A l’occasion de différends entre avocats, la question se pose parfois de savoir quel bâtonner doit être saisi.
Les articles 6.46 et suivants du codeon apportent les réponses suivant les hypothèses à régler.
Tout d’abord, si une contestation relative à la production de correspondance surgit entre des avocats de barreaux différents, la correspondance ne peut être produite qu’avec l’autorisation préalable des bâtonniers dont ils relèvent, étant toutefois entendu que :
1° en cas de dissentiment, la décision appartient au bâtonnier du barreau du lieu de la juridiction dans laquelle la correspondance doit être produite, pour autant qu’un des avocats intéressés y soit inscrit ; dans les autres cas, notamment devant les juridictions internationales et étrangères, l’opinion la plus restrictive l’emporte ;
2° cette règle de compétence subsiste si la production est demandée pour la première fois en degré d’appel ;
3° tout conflit sur la production de semblable correspondance surgissant à l’audience est tranché par le bâtonnier du barreau du lieu de la juridiction saisie de l’affaire ;
4° s’il y a changement de conseil en cours d’instance, l’avis déjà donné par le bâtonnier du barreau dont relevait l’avocat précédent lie le bâtonnier dont relève l’avocat successeur.

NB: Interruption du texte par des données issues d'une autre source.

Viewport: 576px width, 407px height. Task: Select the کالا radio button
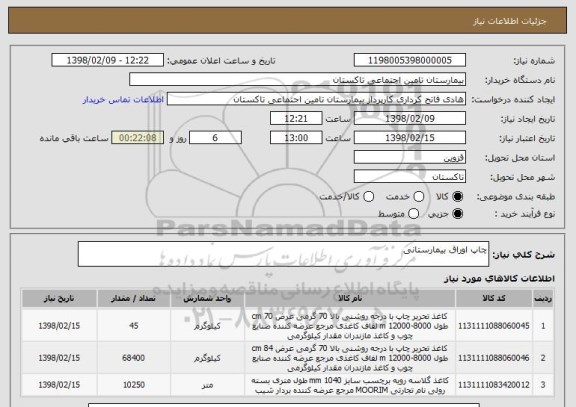click(x=457, y=197)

Ensuite, les autres contestations opposant des avocats appartenant à des Ordres différents sont tranchées par les bâtonniers dont ils relèvent.

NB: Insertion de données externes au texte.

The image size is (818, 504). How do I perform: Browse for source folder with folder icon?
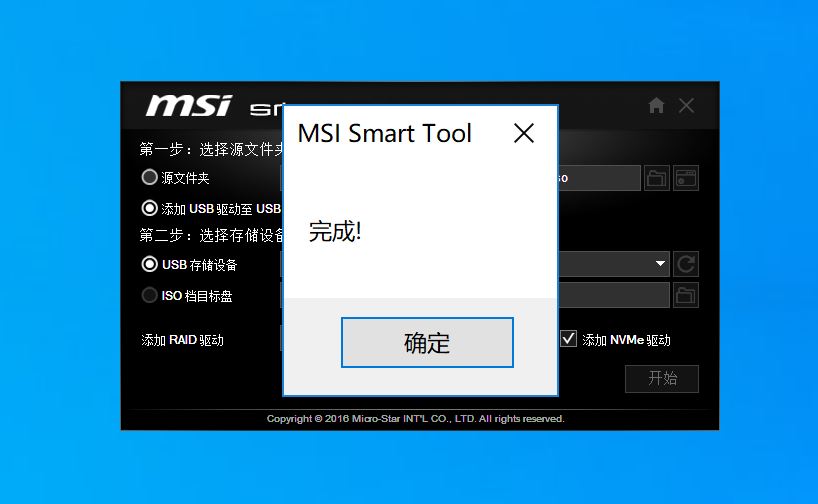pos(656,179)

Tout différend surgissant à l’audience est tranché par le bâtonnier de l’arrondissement où siège la juridiction saisie.
Lorsqu’un incident d’audience surgit devant une juridiction bruxelloise entre avocats bruxellois relevant d’Ordres différents, les deux bâtonniers bruxellois sont compétents pour le trancher.
Lorsqu’un incident d’audience surgit devant une juridiction bruxelloise entre un avocat bruxellois et un ou plusieurs avocats relevant d’Ordres non bruxellois, il est tranché par le bâtonnier dont relève l’avocat bruxellois.

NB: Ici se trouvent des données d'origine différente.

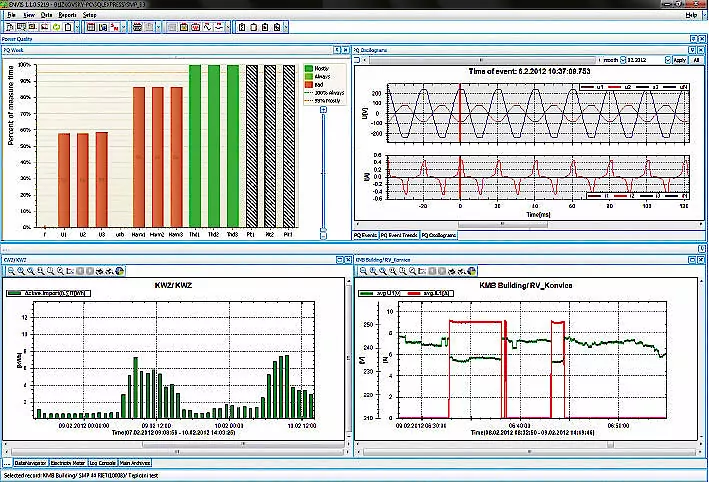Open the Reports menu
Viewport: 709px width, 482px height.
[67, 16]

Dans les autres cas d’incident d’audience surgissant devant une juridiction bruxelloise, c’est la langue de la procédure qui détermine le bâtonnier compétent.
Enfin, les contestations relatives à la certification de pièces à joindre à un pourvoi en cassation sont tranchées par le bâtonnier de l’avocat qui doit certifier la conformité des pièces.